[Document passage — start]

The Tory leadership want the changes, because they believe the current boundaries load the electoral dice against a Conservative victory. The Tory footsoldiers, on the other hand, hate the resulting constituency shake-up, which could see quite a few of them out of Parliament, having struggled for years to pass through the pearly gates of Westminster.
So the prospect of the Lib Dems opposing the orders to implement the boundary changes, some time next year, is likely to encourage the rebels rather than deter them. And it's the rebels who are the problem, not the leadership who are - by all accounts - making a real, if unenthusiastic, effort to get Lords reform through.
In short, Nick Clegg is casting himself as Cardinal Biggles in the classic Monty Python Spanish Inquisition sketch: cackling evilly, while failing to realise that his fiendish tortures are nothing of the kind. (Indeed, plenty of his own Lib Dem troops might prefer if the boundary changes were not implemented.)
But much rests on the votes on Lords reform at the end of the second reading debate on Tuesday night. With Labour pledged to support the bill at second reading, there should be no danger of defeat there.
Even so, the list of Conservative and Labour opponents will be studied with interest in their respective whips offices as they ponder the prospects for later encounters.
The first will be the vote on the programme, or timetable motion, immediately after the second reading vote. Here, Labour are pledged to oppose the government and so, we're told, are 100 Tory rebels, including several ministerial bag-carriers. If it's really 100, the government's notional majority of 78 will have melted away. But the expectation is that many of those currently chuntering about the bill will wilt under pressure from the whips.

[Document passage — finish]

■ Activity list ■
(1) Answer these questions about the passage on Lords reform and boundary changes:
(a) Which party's leadership wants the boundary changes?
(b) Which character from a Monty Python sketch is Nick Clegg compared to?
(c) What is the government's notional majority?
(2) Write a continuation of the passage on Lords reform and boundary changes, picking up after its final sentence.
The records that follow have nothing to do with the text.

[Recorded information — start]

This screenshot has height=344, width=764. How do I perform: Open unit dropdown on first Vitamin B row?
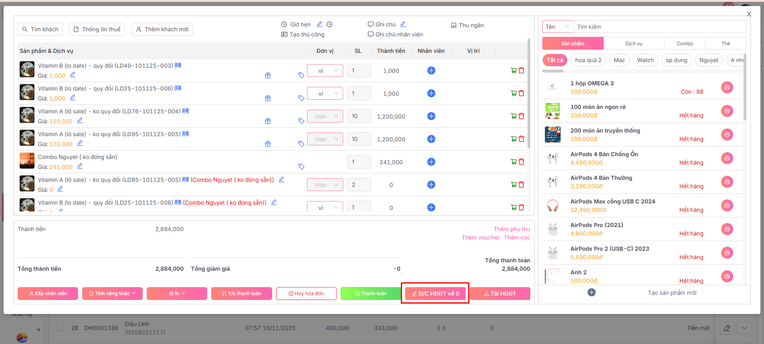[x=325, y=71]
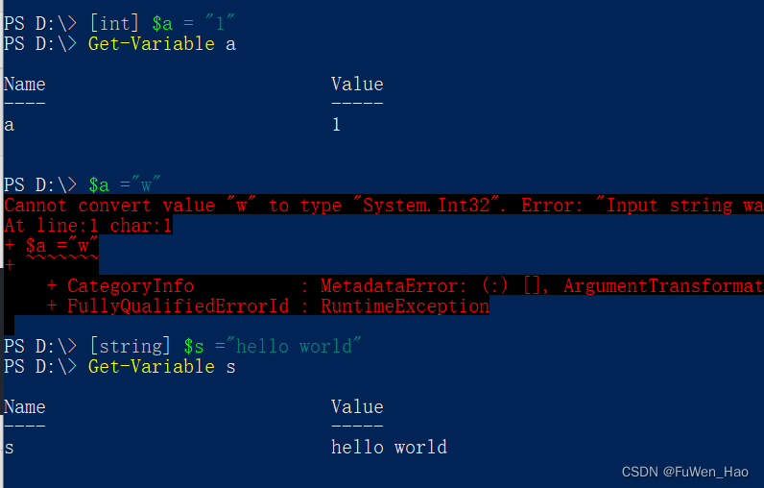Screen dimensions: 764x488
Task: Select the Value header in the first table
Action: pyautogui.click(x=357, y=85)
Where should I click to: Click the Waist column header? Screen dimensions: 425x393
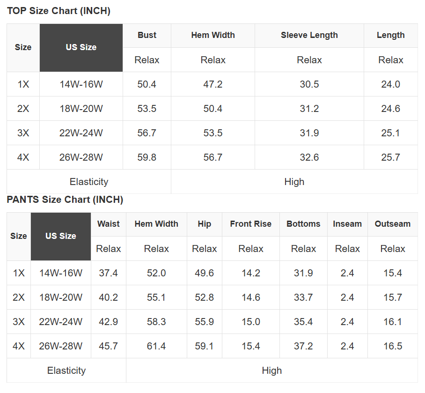point(109,224)
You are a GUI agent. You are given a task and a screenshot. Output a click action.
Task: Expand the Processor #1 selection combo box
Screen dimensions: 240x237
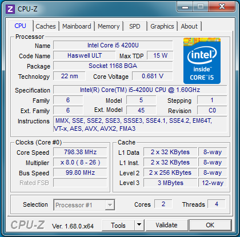coord(84,205)
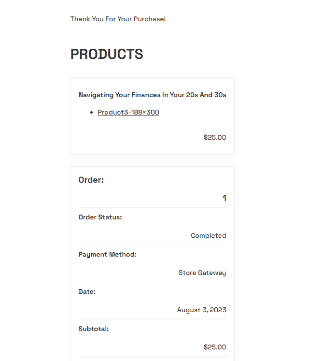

[Recorded information — finish]

■ Task-by-task results ■
(1)
(a) The Tory (Conservative) leadership.
(b) Cardinal Biggles, from the Spanish Inquisition sketch.
(c) 78.

(2)
If they hold firm, there's a good chance the government may not put the programme motion to the vote - with a whip simply shouting "not moved" when the moment comes.
And then, perhaps, the empire will strike back. If the Commons is so keen on unlimited scrutiny of Lords reform, let them have it; postpone the summer recess for a few days and let the debate run through the night….see how they like that.
Many of the new intake have scant experience of the loneliness of long-distance late-night legislating - and a couple of long nights on-call for votes, which might be forced at any moment, might instil a healthy appreciation of the virtues of programming. And if that's not enough, give 'em a miserable September, with day after day of committee stage debate.
The Conservatives' problem is that they have to show willing in order to keep the Lib Dems on board in the coalition. Nick Clegg's party is still bruised by the experience of the AV referendum, when its leader was targeted as a dishonest trimmer by a Conservative-led No campaign, for making a policy compromise with, er, the Conservatives. That has not been forgotten or forgiven and the consequences of what would certainly be seen as a further betrayal, would be toxic indeed. So the Tory whips have to be seen to be applying the thumbscrews, because the Lib Dems will take some convincing that they have not been double-crossed.
But if a combination of legislative grind, and appeals to loyalty and coalition solidarity fail to work, maybe another Monty Python sketch will be invoked to describe Nick Clegg's ambitions for Lords reform and maybe Nick Clegg himself; the one about the dead parrot.